start DOCUMENT TEXT

Technical Framework: Systems and Practices

The introduction of networked systems in social history institutions dates back to the 1990s. In the wake of large-scale library automation, such institutions were eager to convert their card indexing systems or paper-based finding aids into electronic catalogs and to this end introduced specialist or standard collection management systems. Over time other databases were gradually brought in to supplement collection management systems. These allowed institutions to manage information about material of a single media-type, collection, project, or exhibition, particularly in the case of archival collections—for which item-level data has traditionally been scarce—and visual collections—for which descriptive standards remain scarce. It is notable that almost 50 percent of digital items slated for submission as part of the HOPE Social History Resource were described with idiosyncratic descriptive metadata; this included approximately 85 percent of the archival items. Likewise, not a single museum or visual descriptive standard was used by HOPE content providers.

In some cases, another layer has recently been added, as systems were brought in to manage a burgeoning supply of digitized content. In other cases, digital content sits on file servers under loose controls, from where it is pulled into descriptive databases or pushed directly to websites. These self-made, patch-work type information systems are now ubiquitous in the cultural heritage domain, and even more so in social history institutions where, with their relatively small-scale and heterogeneous collections, powerful enterprise management software have failed to take off.

The legacy of data structures and systems in use at social history institutions has not only led to an outdated and often expensive information architecture but also at times obstructed the introduction of best practices. Despite the widespread acceptance of library and archival descriptive standards (and respective XML schema) and emerging importance of preservation standards, legacy systems are often not easy to adapt. Those institutions depending on in-house or open source solutions often lack the technical and professional know-how to keep abreast of changing practice. Those using proprietary solutions are locked into data structures supported by service providers. In all cases, strong institutional habits bind these organizations firmly to existing practice—no matter how outdated.

end DOCUMENT TEXT
start SUPPLIED MATERIAL

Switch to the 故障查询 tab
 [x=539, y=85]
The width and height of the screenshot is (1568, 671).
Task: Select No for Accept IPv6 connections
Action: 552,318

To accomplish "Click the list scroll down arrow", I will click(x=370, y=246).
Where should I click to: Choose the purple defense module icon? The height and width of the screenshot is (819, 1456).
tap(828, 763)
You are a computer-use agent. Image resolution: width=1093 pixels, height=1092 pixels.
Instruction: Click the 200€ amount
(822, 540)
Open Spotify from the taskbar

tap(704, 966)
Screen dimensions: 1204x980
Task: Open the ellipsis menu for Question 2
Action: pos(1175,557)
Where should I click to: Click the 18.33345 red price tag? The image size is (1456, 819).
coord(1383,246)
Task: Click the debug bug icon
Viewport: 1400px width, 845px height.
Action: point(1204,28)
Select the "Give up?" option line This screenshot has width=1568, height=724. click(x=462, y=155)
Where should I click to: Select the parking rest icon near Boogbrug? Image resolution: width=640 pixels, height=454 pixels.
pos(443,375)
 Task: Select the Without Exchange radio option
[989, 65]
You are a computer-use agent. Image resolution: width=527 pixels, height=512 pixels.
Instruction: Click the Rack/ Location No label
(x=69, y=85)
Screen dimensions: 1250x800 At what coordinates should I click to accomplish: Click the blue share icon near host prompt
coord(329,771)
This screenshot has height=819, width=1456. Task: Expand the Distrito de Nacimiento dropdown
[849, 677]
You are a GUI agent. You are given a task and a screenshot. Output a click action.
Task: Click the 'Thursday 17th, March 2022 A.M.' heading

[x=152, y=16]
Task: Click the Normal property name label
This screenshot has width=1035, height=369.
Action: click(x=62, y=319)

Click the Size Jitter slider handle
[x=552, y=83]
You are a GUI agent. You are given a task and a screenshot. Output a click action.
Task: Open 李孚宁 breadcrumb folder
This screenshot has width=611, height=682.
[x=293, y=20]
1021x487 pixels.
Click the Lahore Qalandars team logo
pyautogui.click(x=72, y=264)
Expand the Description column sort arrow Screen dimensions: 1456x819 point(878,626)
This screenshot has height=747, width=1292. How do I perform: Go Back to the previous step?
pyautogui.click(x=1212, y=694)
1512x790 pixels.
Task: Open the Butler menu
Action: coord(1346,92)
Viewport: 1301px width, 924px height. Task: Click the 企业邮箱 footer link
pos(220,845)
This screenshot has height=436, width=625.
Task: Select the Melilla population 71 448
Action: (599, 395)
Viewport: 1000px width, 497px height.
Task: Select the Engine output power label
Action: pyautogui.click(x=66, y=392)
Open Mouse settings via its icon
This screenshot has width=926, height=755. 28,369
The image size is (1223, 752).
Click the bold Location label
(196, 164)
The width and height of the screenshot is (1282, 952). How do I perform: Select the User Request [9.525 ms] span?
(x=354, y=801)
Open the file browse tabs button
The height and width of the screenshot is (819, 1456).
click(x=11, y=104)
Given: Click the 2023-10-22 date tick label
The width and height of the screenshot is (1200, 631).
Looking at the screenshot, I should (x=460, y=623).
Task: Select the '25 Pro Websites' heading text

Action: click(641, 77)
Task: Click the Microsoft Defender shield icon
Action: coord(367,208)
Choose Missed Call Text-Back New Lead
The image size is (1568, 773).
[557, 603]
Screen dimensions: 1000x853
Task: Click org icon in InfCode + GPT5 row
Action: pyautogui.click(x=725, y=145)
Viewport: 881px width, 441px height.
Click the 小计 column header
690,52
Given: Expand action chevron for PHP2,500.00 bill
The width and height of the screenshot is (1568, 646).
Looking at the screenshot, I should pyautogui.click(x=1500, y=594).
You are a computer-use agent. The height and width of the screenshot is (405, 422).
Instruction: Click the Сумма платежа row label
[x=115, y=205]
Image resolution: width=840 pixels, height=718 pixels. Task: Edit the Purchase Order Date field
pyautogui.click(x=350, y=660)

end SUPPLIED MATERIAL

WRITTEN TASK A. Using the technical framework text, say whether each statement agrees with it: (i) networked systems in social history institutions date back to the 1990s; (ii) HOPE content providers used one museum descriptive standard; (iii) powerful enterprise management software has caught on in social history institutions. Answer yes or no for each, and quote the words of the text that decide it.
WRITTEN TASK B. From the technical framework text, extract the passage from "In some cases, another" up to and including "to take off.".

TASK RESPONSE A.
(i) Yes: "The introduction of networked systems in social history institutions dates back to the 1990s."
(ii) No: "not a single museum or visual descriptive standard was used by HOPE content providers."
(iii) No: "powerful enterprise management software have failed to take off."

TASK RESPONSE B.
In some cases, another layer has recently been added, as systems were brought in to manage a burgeoning supply of digitized content. In other cases, digital content sits on file servers under loose controls, from where it is pulled into descriptive databases or pushed directly to websites. These self-made, patch-work type information systems are now ubiquitous in the cultural heritage domain, and even more so in social history institutions where, with their relatively small-scale and heterogeneous collections, powerful enterprise management software have failed to take off.